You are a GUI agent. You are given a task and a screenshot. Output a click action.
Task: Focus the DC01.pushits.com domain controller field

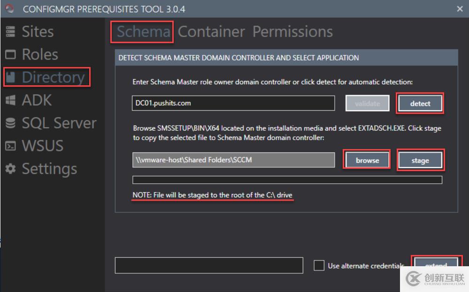pyautogui.click(x=233, y=103)
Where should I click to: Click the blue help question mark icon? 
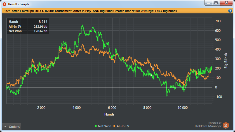[230, 11]
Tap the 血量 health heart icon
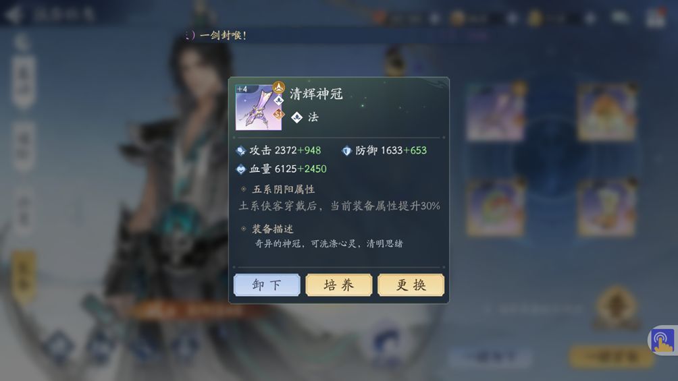 click(241, 169)
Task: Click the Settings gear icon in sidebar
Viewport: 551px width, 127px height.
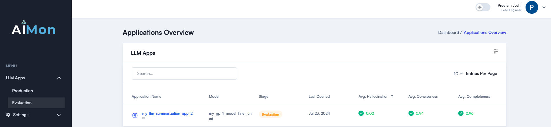Action: 8,115
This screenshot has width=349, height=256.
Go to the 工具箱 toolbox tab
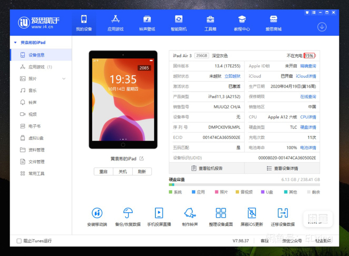click(210, 23)
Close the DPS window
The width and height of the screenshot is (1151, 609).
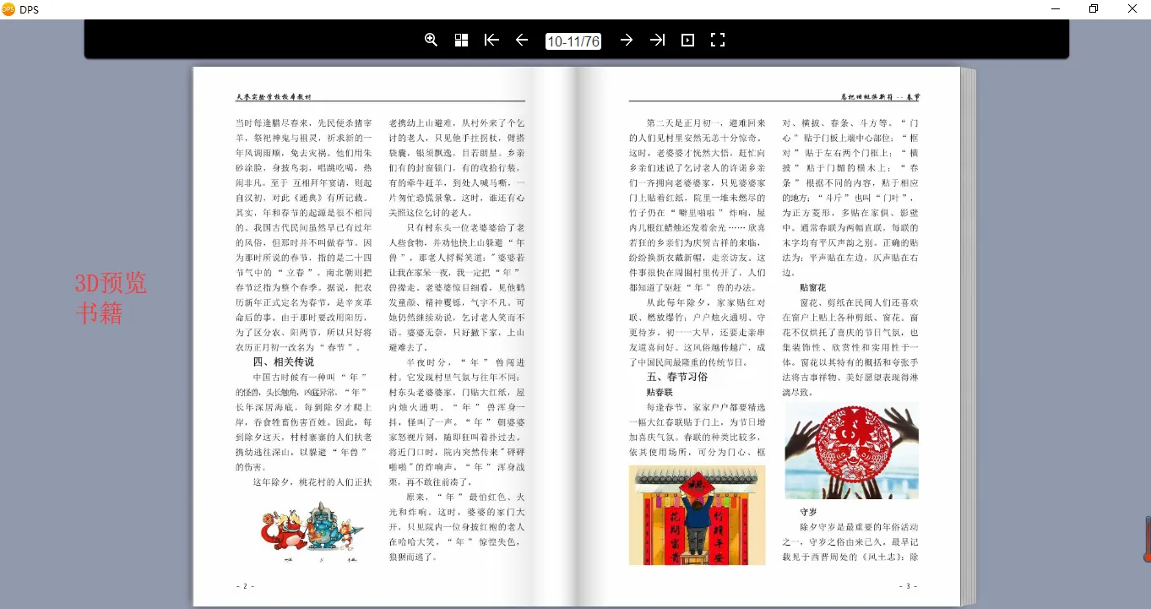pos(1132,9)
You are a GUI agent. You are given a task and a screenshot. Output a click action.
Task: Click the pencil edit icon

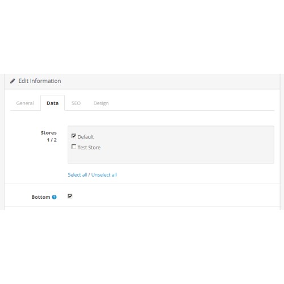(x=12, y=81)
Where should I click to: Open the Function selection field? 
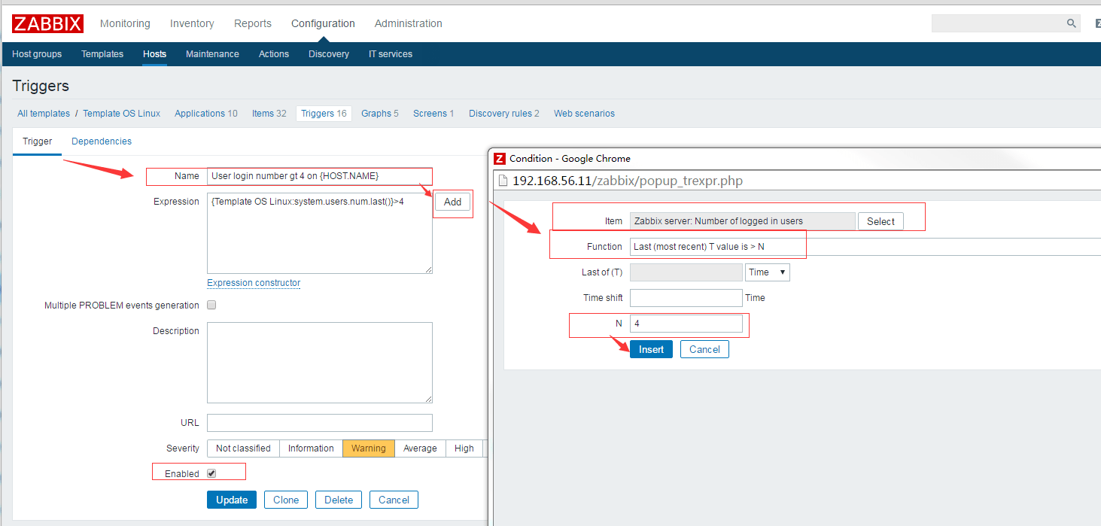[x=716, y=245]
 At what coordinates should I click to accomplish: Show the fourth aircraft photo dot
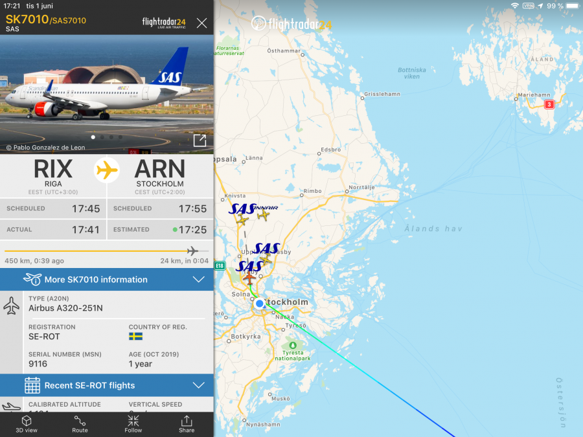tap(120, 137)
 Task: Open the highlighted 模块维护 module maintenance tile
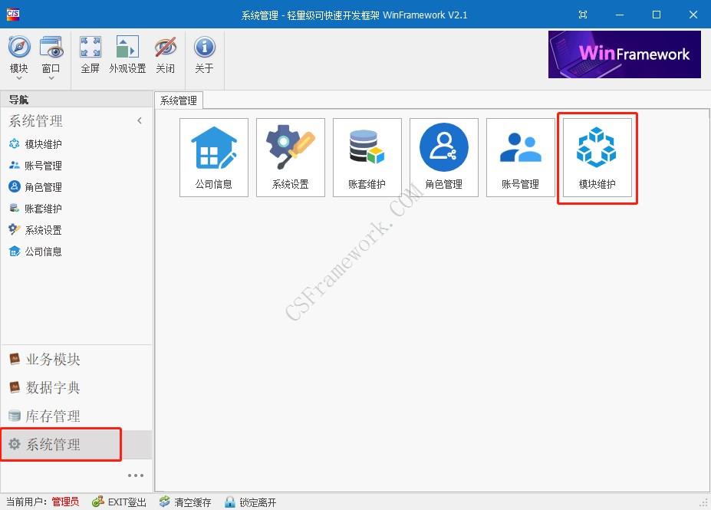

= EXERCISE PROMPT =
Your task is to repeat the material above exactly, without its pictures.

= ANSWER TO THIS TASK =
You are a GUI agent. You are given a task and a screenshot. Output a click action.
Task: Focus the DC01.pushits.com domain controller field

pyautogui.click(x=233, y=103)
Where should I click to: Click the blue help question mark icon? 
[230, 11]
Tap the 血量 health heart icon
 click(241, 169)
Task: Click the Settings gear icon in sidebar
Viewport: 551px width, 127px height.
Action: 8,115
This screenshot has width=349, height=256.
Go to the 工具箱 toolbox tab
click(210, 23)
Close the DPS window
The width and height of the screenshot is (1151, 609).
pos(1132,9)
You are a GUI agent. You are given a task and a screenshot. Output a click action.
Task: Click the pencil edit icon

(x=12, y=81)
Where should I click to: Open the Function selection field? 
[x=716, y=245]
 At what coordinates should I click to accomplish: Show the fourth aircraft photo dot
tap(120, 137)
 Task: Open the highlighted 模块维护 module maintenance tile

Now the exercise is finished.